Aim of the exercise.
Can you continue the news article about Cicely Belle Blain's diversity, equity and inclusion consulting business, starting right after its last paragraph?

Text for analysis.
☆ ☆ ☆

VANCOUVER -- Cicely Belle Blain's diversity, equity and inclusion consulting business has seen a 1,000 per cent increase in web traffic over the last several days.

Blain's company runs workshops on anti-racism, inclusive language and LGBTQ inclusion. They also audit companies' diversity and inclusion measures, as well as draft guidelines for schools and workplaces, such as anti-bullying policies.

"(We've been) very inundated with messages over the past few days. We are having trouble wading through our inboxes," they said Thursday. "I think we've gained close to 5,000 followers across our social media platforms…it's been quite a lot to see this sudden uptick in interest for equity and inclusion work."

Blain, who also co-founded the local chapter of Black Lives Matter, says their organization has typically worked with non-profits in the past, organizations that they say already have a deeper understanding of the importance of equity and inclusion. But recently, those prospective clients have expanded to include larger corporations, and even individuals interested in receiving coaching.

"In the past few days, the increase has been a lot more corporate," they said. "We've even had families get in touch. They want training for their family. So it's been really cool to see how this work can be beneficial to anyone, regardless of what industry they're in."

Blain says the world seems to be in a pivotal moment right now and there has been more public awareness around anti-Black racism and police violence because of the death of George Floyd, but adds that doesn't necessarily mean things have changed within the Black community.

"We've been campaigning about these issues for years," they said. "Our families, our friends have been campaigning about this for decades, for centuries, even. So it is kind of interesting to see how this one incident suddenly increased the interest."

Blain adds that they also believe there's a link between the increased awareness and the COVID-19 pandemic, as people not only have more time to reflect on these issues, but they see how the virus has disproportionately impacted marginalized communities.

"People are finally slowing down and starting to look at the world around them," they said. "The pandemic is really highlighting injustices, and we're really beginning to see how systems and global issues impact different communities, and there's lots of data out there that shows that marginalized communities are being a lot more impacted by COVID-19."

Blain says they're optimistic about the future since companies, as well as individuals, are no longer just speaking out about racism, but also actually taking action.

☆ ☆ ☆

Study material.

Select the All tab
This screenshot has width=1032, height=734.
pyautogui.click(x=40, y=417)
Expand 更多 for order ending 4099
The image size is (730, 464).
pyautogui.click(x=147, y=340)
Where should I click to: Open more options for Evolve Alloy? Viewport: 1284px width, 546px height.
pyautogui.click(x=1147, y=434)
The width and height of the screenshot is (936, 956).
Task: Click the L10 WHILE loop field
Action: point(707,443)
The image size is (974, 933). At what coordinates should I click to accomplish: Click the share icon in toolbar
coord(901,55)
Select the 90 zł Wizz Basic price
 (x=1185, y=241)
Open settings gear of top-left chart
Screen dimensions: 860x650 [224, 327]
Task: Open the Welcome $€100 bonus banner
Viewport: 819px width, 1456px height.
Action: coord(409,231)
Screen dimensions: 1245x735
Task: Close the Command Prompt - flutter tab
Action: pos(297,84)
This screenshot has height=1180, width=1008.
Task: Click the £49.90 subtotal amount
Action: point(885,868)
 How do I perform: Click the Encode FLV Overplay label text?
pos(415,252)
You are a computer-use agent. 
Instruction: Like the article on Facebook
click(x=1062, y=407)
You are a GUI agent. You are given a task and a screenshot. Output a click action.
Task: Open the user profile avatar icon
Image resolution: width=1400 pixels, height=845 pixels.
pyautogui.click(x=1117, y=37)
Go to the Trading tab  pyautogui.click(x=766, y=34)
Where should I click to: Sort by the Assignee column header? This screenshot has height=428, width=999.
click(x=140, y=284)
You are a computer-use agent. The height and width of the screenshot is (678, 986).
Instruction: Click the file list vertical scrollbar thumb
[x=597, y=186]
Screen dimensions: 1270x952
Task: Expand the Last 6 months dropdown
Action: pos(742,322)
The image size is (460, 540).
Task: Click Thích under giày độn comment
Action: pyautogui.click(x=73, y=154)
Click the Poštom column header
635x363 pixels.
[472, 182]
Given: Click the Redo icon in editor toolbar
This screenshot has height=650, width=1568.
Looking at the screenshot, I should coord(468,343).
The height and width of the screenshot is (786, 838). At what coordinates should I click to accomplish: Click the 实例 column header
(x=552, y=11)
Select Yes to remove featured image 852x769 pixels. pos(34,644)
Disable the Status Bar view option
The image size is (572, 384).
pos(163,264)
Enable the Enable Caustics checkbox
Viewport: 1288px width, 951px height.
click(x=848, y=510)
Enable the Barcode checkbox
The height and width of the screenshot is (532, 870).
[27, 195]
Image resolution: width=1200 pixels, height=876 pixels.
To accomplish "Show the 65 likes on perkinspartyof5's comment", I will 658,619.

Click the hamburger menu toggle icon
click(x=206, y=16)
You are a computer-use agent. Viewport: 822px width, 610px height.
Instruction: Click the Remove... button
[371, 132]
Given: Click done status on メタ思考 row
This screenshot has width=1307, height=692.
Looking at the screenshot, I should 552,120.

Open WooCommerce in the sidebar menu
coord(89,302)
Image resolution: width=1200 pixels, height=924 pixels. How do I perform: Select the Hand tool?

☆ ☆ ☆

Task result.
"It really shows something is changing. And I do feel optimistic about that and just some of the emails we've been getting from all kinds of non-profits, companies, individuals…I think people are really utilizing this moment to actually do the work which is something I don't think I've seen before," they said. "Traditionally, we see companies posting, 'we support X,Y,Z community' but then nothing happens. But now just as a consultant, and I'm obviously only seeing a small part of it, but I'm actually seeing companies posting, 'we're doing this,' and then actually doing it."

They were also heartened to see thousands of demonstrators attend last Sunday's anti-racism rally at the Vancouver Art Gallery and are encouraging people to maintain that momentum by showing sustained, year-round support for Black businesses, organizations and non-profits, such as Hogan's Alley and BLM Vancouver.

"We don't realize that throughout our lives, we have internalized so much racism about other people and especially anti-Blackness," they said. "That has been embedded in education, in media, in health care, from our parents, from our teachers. We absorb, throughout our lives, negative stereotypes about other people, especially about Black folks."

While some people might feel uncomfortable confronting their own inherent biases, Blain says people should give themselves an opportunity to give themselves a second chance and learn from their mistakes.

"It's never too late to do that," they said. "Some people might feel trapped by that sense of guilt but it's never too late to unlearn something, and I think the work that we do is trying to transform organizational culture or company culture so that folks in the future, people of colour, LGBTQ people, whoever it may be, feel a greater sense of inclusion."